Jesus: You know. Back in those days, I knew everything, but it was just some villages and Pharisees who didn't understand the true meaning of love and living a God-ly life. Now, you guys have created such an amazing mess.

Me: But are you all powerful and whatnot.

Jesus: Doesn't look like it, does it?

Me: But God is supposed to be omnipotent.

Jesus: Well, there's the whole: let them have free will and make as big a mess as possible and maybe they'll turn to God and find a way out. But, you know, the Osama Bin Laden people kind of think the same thing: destroy the modern world because it has strayed from God. Which it has.

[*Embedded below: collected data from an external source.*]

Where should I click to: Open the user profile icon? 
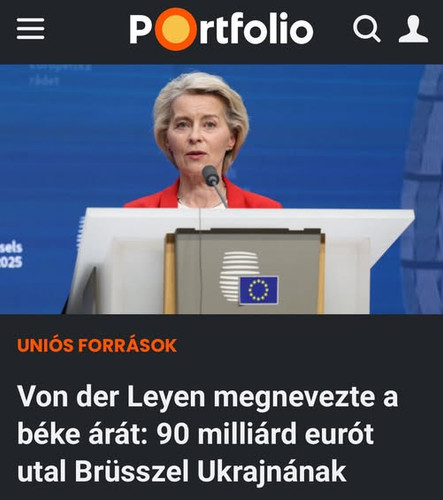(413, 29)
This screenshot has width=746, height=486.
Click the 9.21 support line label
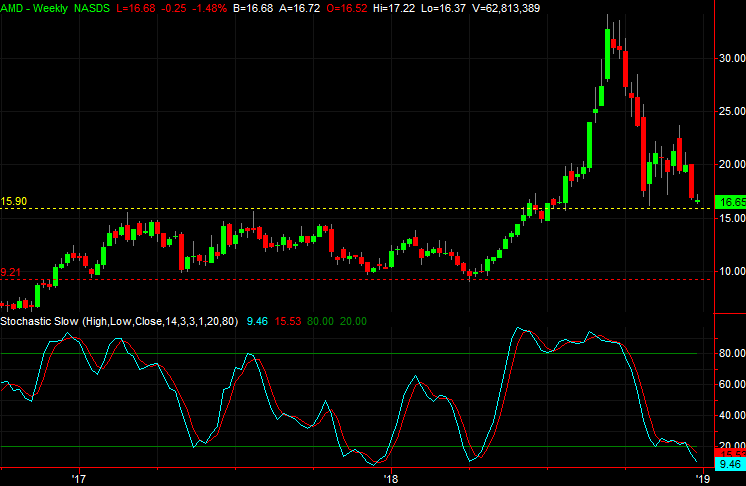pos(11,272)
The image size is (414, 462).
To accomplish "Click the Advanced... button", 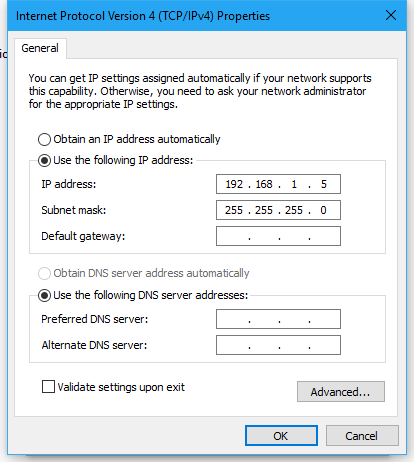I will click(341, 392).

But the solution isn't God and destruction, it's love.

Me: Don't you go for that I am the Way thing anymore?

Jesus: I'm the Way of love and healing and accepting all classes and women and poor and lepers and prostitutes, and worst of all, tax collectors, and that's the way. It's not about getting on the Jesus team.

Me: You mean Buddhists might get into heaven?

Jesus: They go for rebirth, don’t' they? So they really don't need heaven.

Me: Where do all the extra people come from if there's rebirth.

Jesus: I'm not a Buddhist. Ask them.

Me: So do good people go to heaven?

Jesus: The whole eternal life promise. That's the big lure, isn't it?

Me: It's not what you offer?

Jesus: Well: it's not working very well to get people to love the guy next door and to stop blowing up the people in some other country. This after you die, heaven is going to be your reward thing, gets people out of the now.

Me: The now's my thing.

Jesus: The Kingdom of Heaven is within. When you get there, you are so Now, there's nothing left.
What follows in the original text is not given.